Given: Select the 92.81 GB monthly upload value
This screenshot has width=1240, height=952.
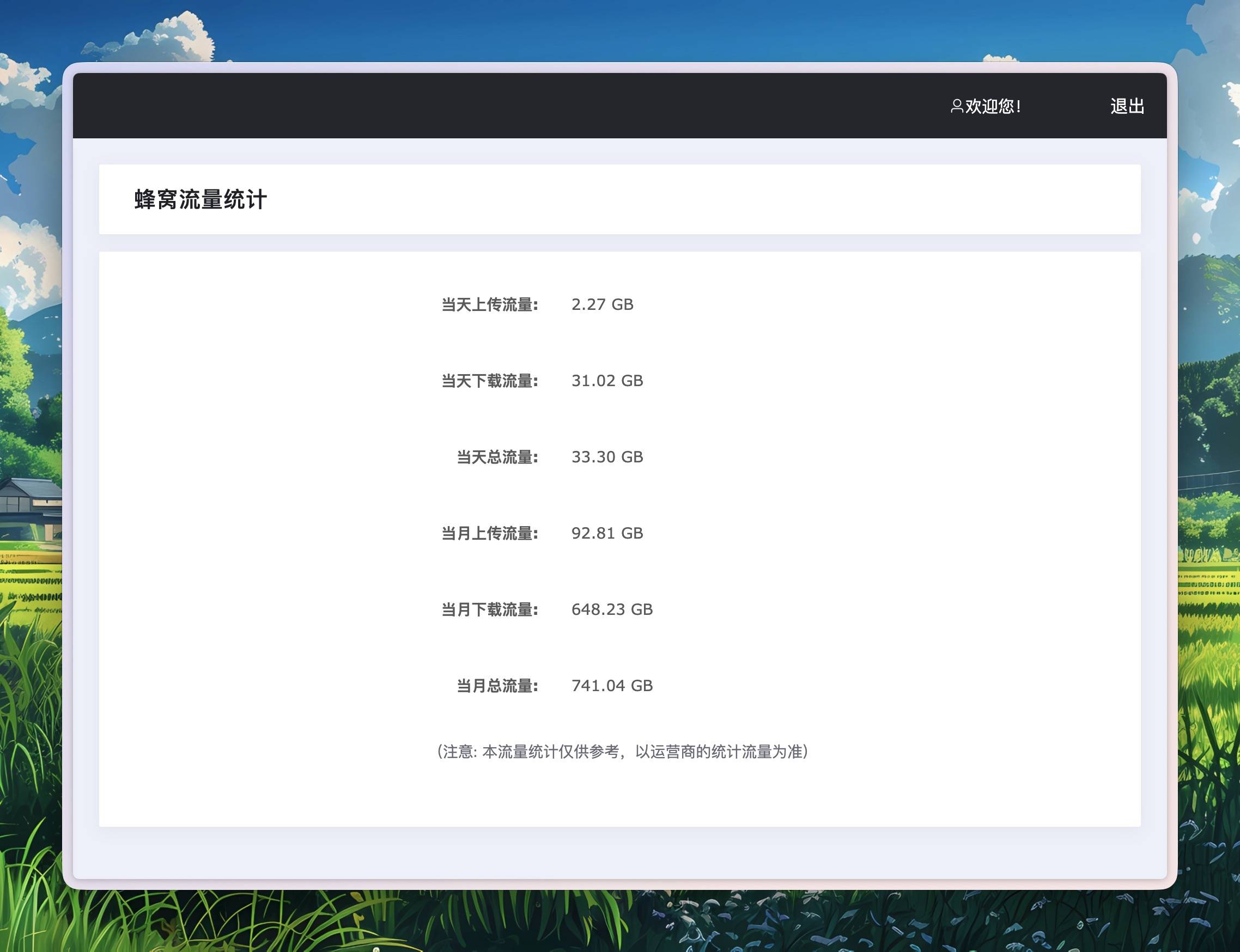Looking at the screenshot, I should (x=607, y=533).
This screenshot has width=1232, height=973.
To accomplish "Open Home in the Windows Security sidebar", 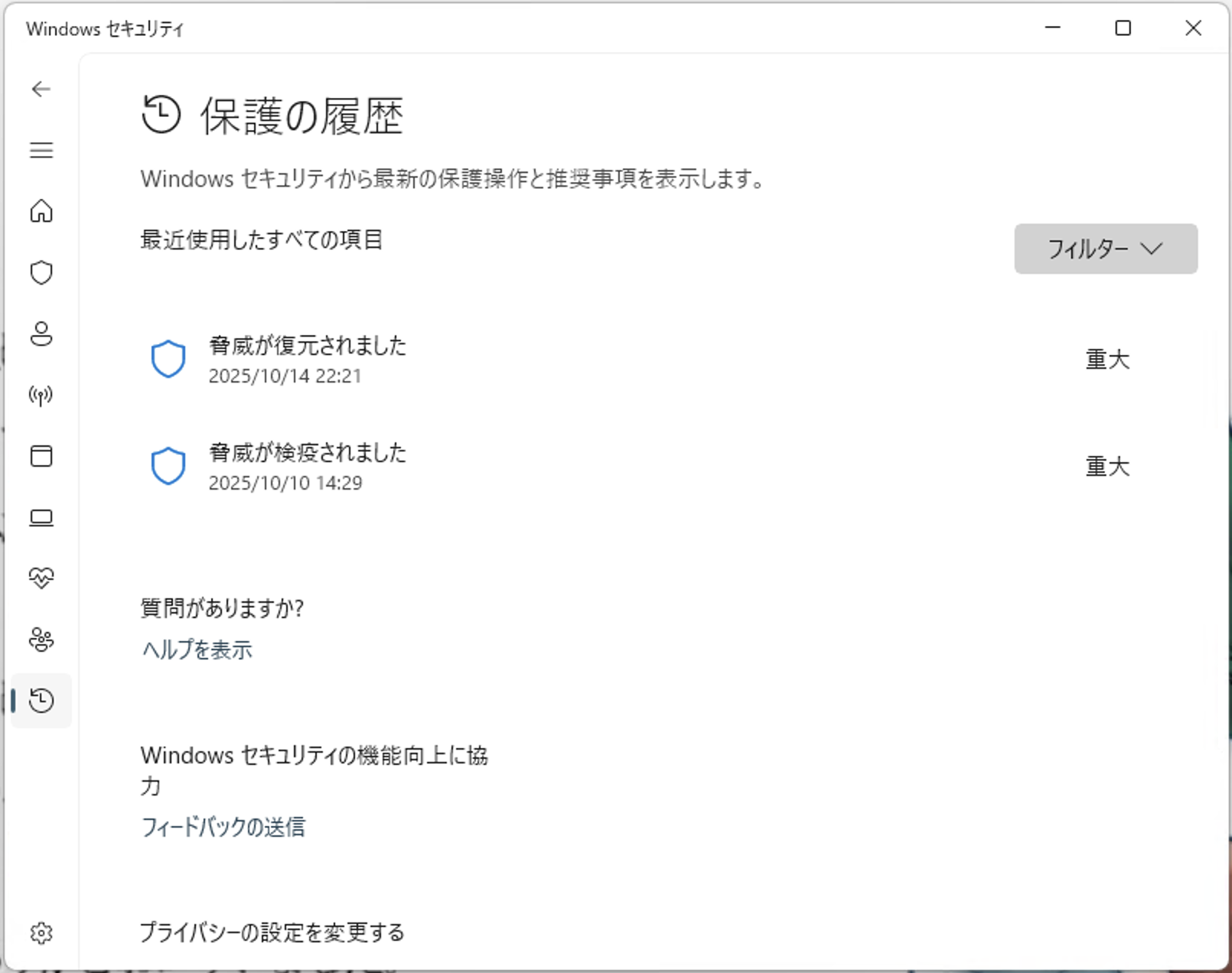I will click(x=41, y=212).
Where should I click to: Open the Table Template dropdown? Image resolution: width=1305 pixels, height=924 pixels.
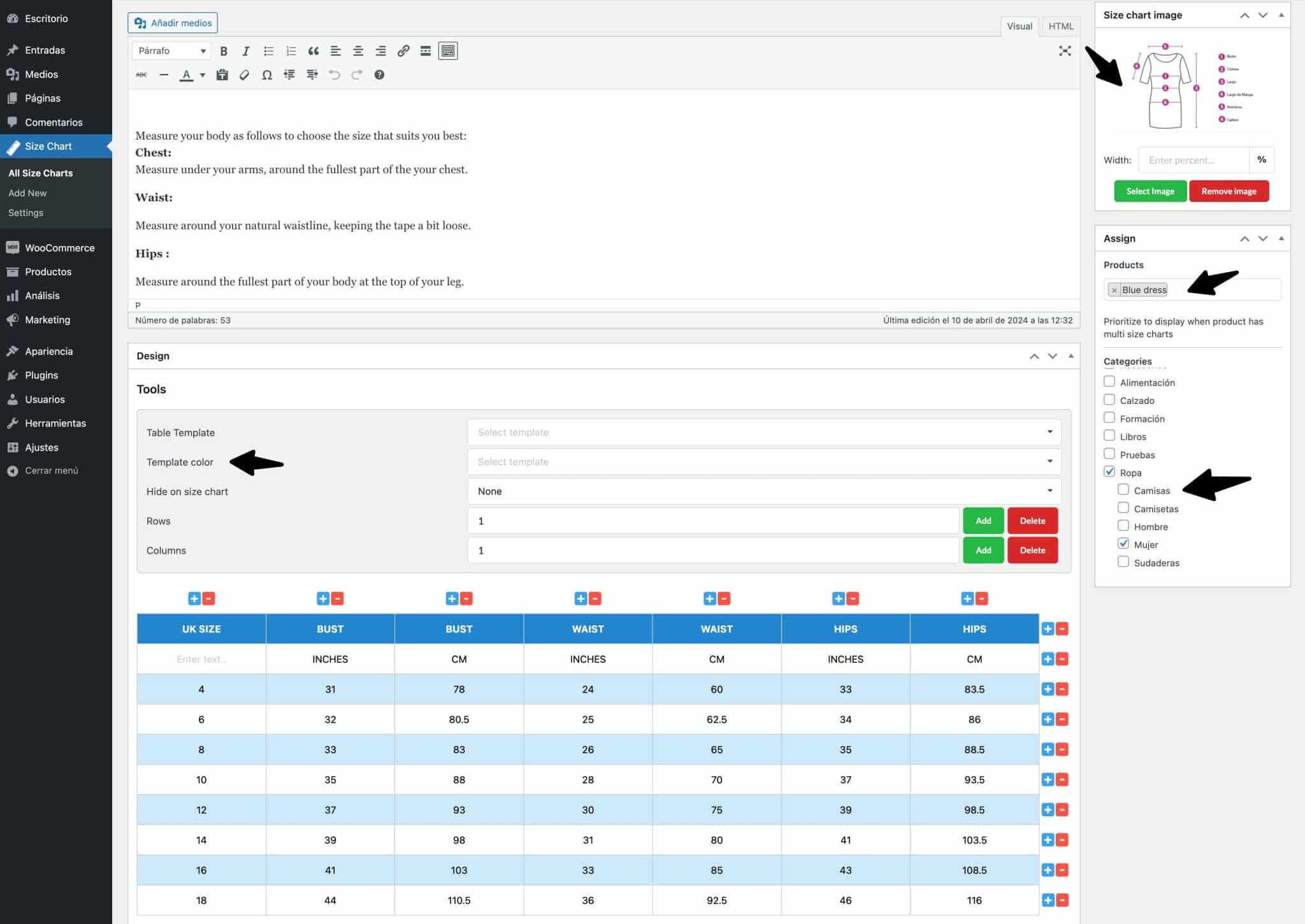click(763, 432)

## AIM OF THE EXERCISE
Output the span from the line with "Where should I" through the last line of the data, inclusive and exact, and omit every picture.

## ANSWER SECTION
Where should I click to: Open the Table Template dropdown? Image resolution: width=1305 pixels, height=924 pixels.
click(763, 432)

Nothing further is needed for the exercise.